Our Research

Police Reform from the Top Down: Experimental Evidence on Police Executive Support for Civilian Oversight
Forthcoming, Journal of Policy Analysis and Magement
Ian Adams, Joshua McCrain, Kaylyn Jackson Schiff, Daniel Schiff, Scott Mourtgos

The accountability of police to the public is imperative for a functioning democracy. The opinions of police executives—pivotal actors for implementing oversight policies—are an understudied, critical component of successful reform efforts. We use a pre-registered survey experiment administered to all U.S. municipal police chiefs and county sheriffs to assess whether police executives’ attitudes towards civilian oversight regimes are responsive to 1) state-level public opinion (drawing on an original n=16,840 survey) and 2) prior adoption of civilian review boards in large agencies. Results from over 1,300 police executives reveal that law enforcement leaders are responsive to elite peer adoption but much less to public opinion, despite overwhelming public support. Elected sheriffs are less likely to support any civilian oversight. Our findings hold implications for reformers: We find that existing civilian oversight regimes are largely popular, and that it is possible to move police executive opinion towards support for civilian oversight.


Speaking of reform: Experimental insights into influencing police executives’ perspectives on civilian oversight (Pre-print)
2024, Criminology & Public Policy
Scott Mourtgos, Ian Adams, Joshua McCrain, Kaylyn Jackson Schiff, Daniel Schiff

This study investigates how information about public opinion and peer practices influences police executives’ views on civilian review boards. We applied structural topic modeling in an experimental paradigm, a novel approach diverging from traditional experimental survey methods, to the open-ended responses of 1331 police executives collected in an original survey experiment. This technique enables the capture of subtle shifts in belief directly from the executives’ own words.

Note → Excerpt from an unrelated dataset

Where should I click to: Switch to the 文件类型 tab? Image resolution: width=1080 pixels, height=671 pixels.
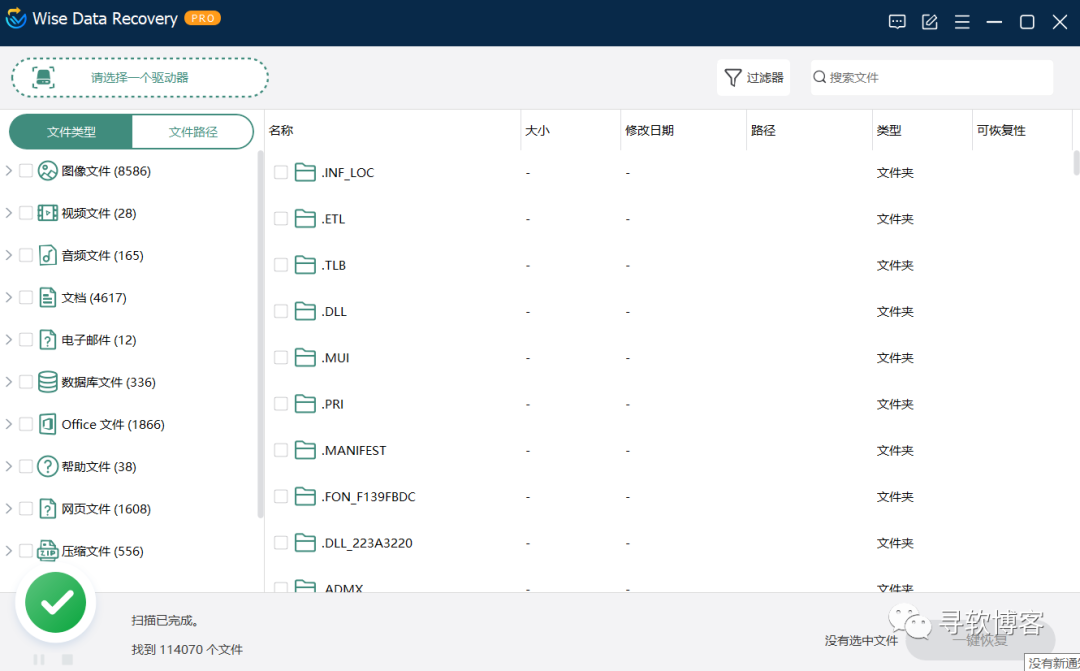click(70, 131)
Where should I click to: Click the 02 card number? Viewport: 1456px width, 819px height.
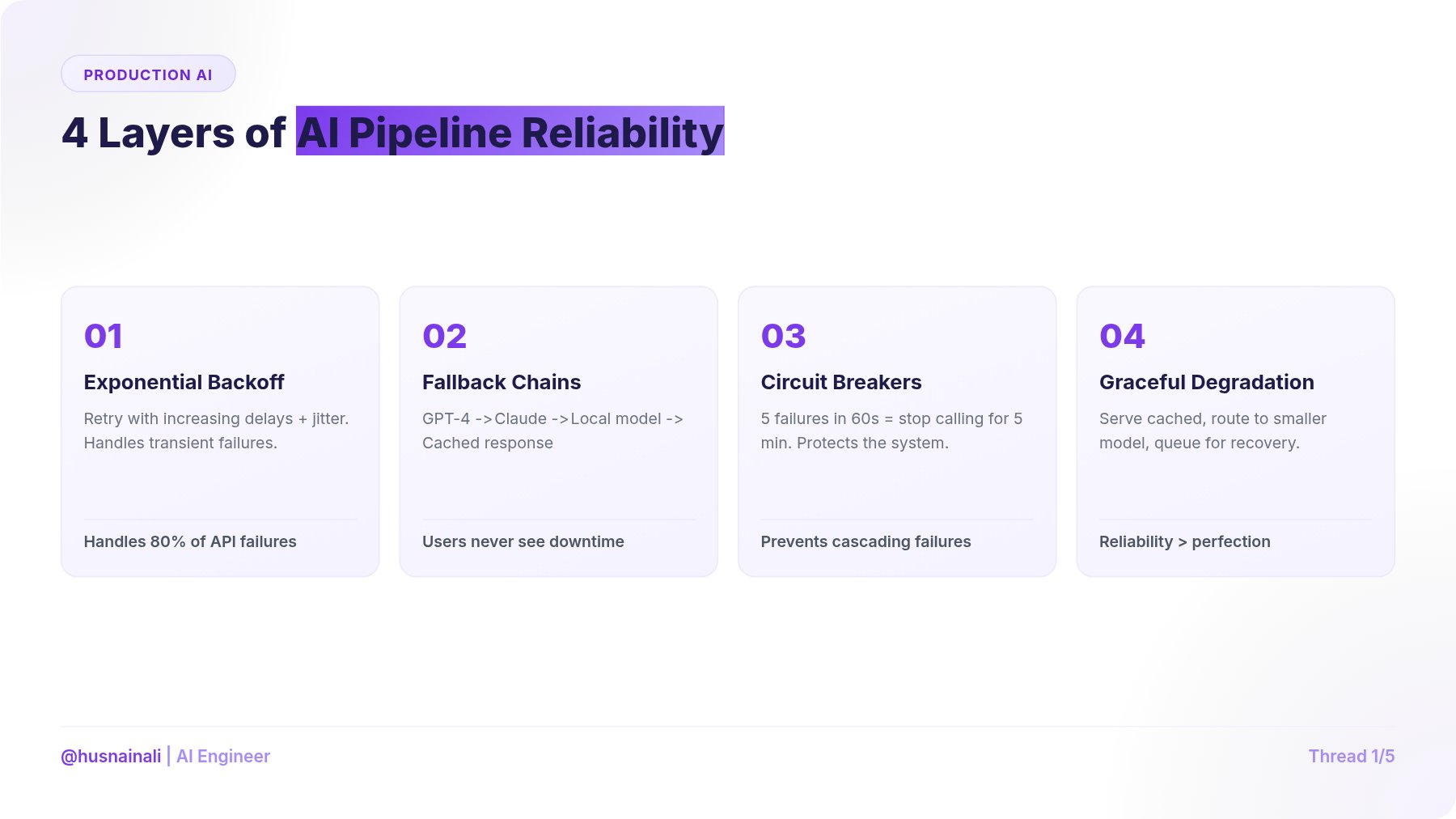click(444, 336)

The experiment systematically varied the information provided to police executives, including state-level public opinion data from a representative sample of 16,840 U.S. residents, and peer practices in major city police agencies. Our findings reveal that police executives, although generally aligned in their views, demonstrate a readiness to update their beliefs when presented with cohesive local public opinion and information about peer practices in policing.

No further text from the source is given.